Ted Cruz’s campaign is counting on lower turnout, because he believes his supporters, who come from the more activist Tea Party segment of the GOP, are more energized to vote. Even in the middle of the summer.
“I believe we’re on a path to victory, and the reason for that is simple: The runoff will be decided by the conservative grassroots, and the conservative grassroots are overwhelmingly supporting our campaign,” Cruz said.
Audio: Ben Philpott’s story for KUT News
And the fewer overall voters who turn out, the higher the percentage of those casting ballots fall under Cruz’s “grassroots” label.
Cal Jillson, a political scientist at SMU, says watching early voting totals this week will provide some evidence of how well Cruz and Lt. Gov. David Dewhurst are doing in the runoff. In May, about 20,000 people a day voted in the Republican primary in the first five days of early voting.
“When we look at the beginning of early voting in this runoff, if we see early voting falling well below 20,000, down into the 12, 13, 14, 15,000 range, that’s where Cruz will be very competitive because his more energized vote is likely to be there,” Jillson said.
That has Dewhurst doing everything he can to mobilize his supporters. Especially in the Dallas-Fort Worth area. Last week, the Dewhurst campaign released a couple of major endorsements. Texas Rangers owner and baseball legend Nolan Ryan gave his support, along with former Senate candidate and Dallas Mayor Tom Leppert.
“We’re seeing people calling in from around North Texas saying congratulations on the endorsement by Mayor Leppert,” Dewhurst said. “We voted for him, we’re going to vote for you.”

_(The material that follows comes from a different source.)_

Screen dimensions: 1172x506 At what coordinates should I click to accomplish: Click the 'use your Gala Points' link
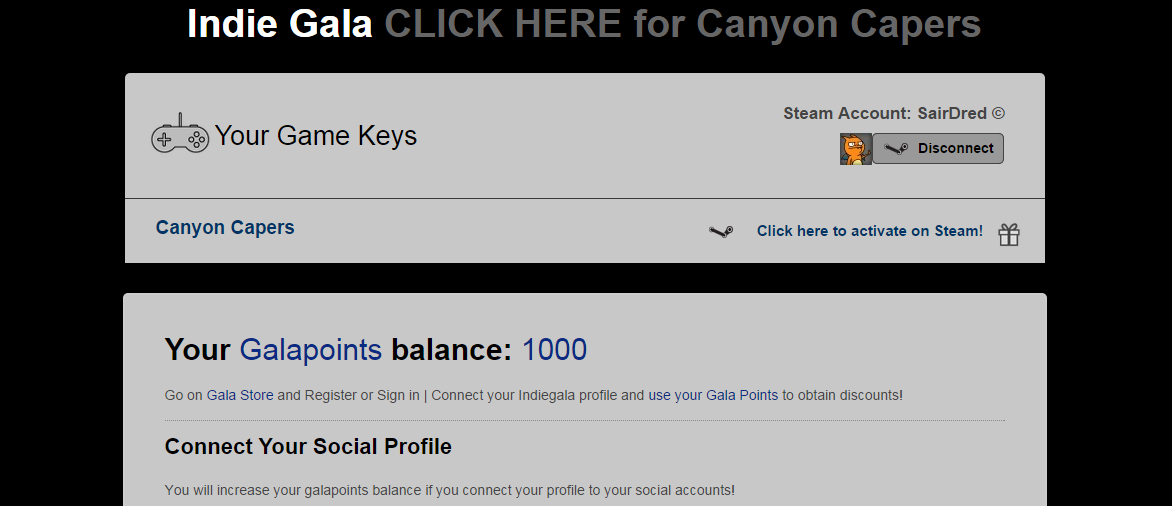point(713,395)
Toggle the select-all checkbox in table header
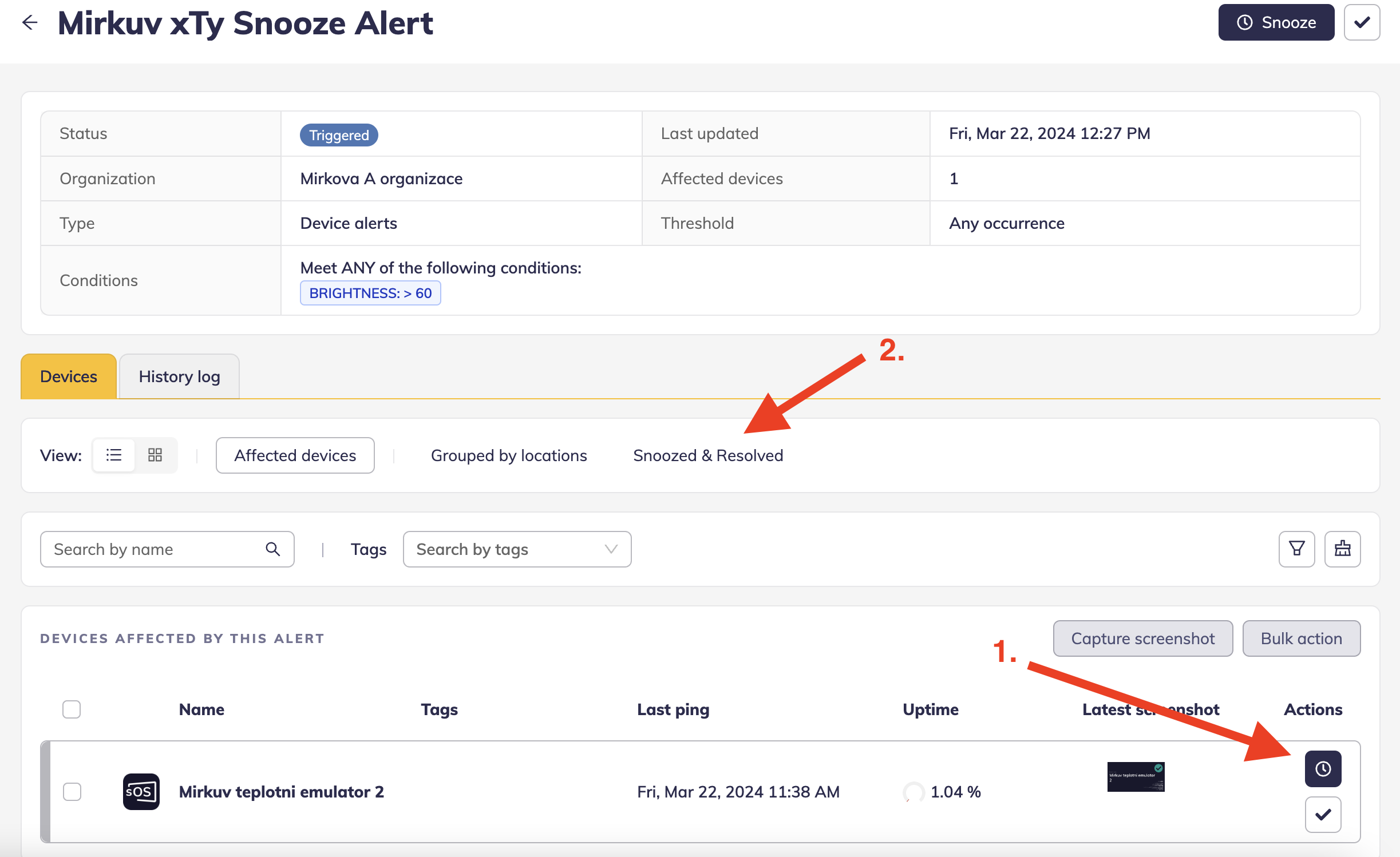1400x857 pixels. coord(72,709)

In May, Leppert used his name recognition in the Metroplex to get a three-way tie with Dewhurst and Cruz. Jillson says Dewhurst will need those votes to win.
“That doesn’t mean all those votes move,” Jillson said. “But it does mean that in North Texas, that business-oriented, more moderate vote that Leppert and Dewhurst split is now available for Dewhurst to try to mine. And we’ll see if he’s able to do it.”
Early voting continues through July 27. The runoff election is July 31.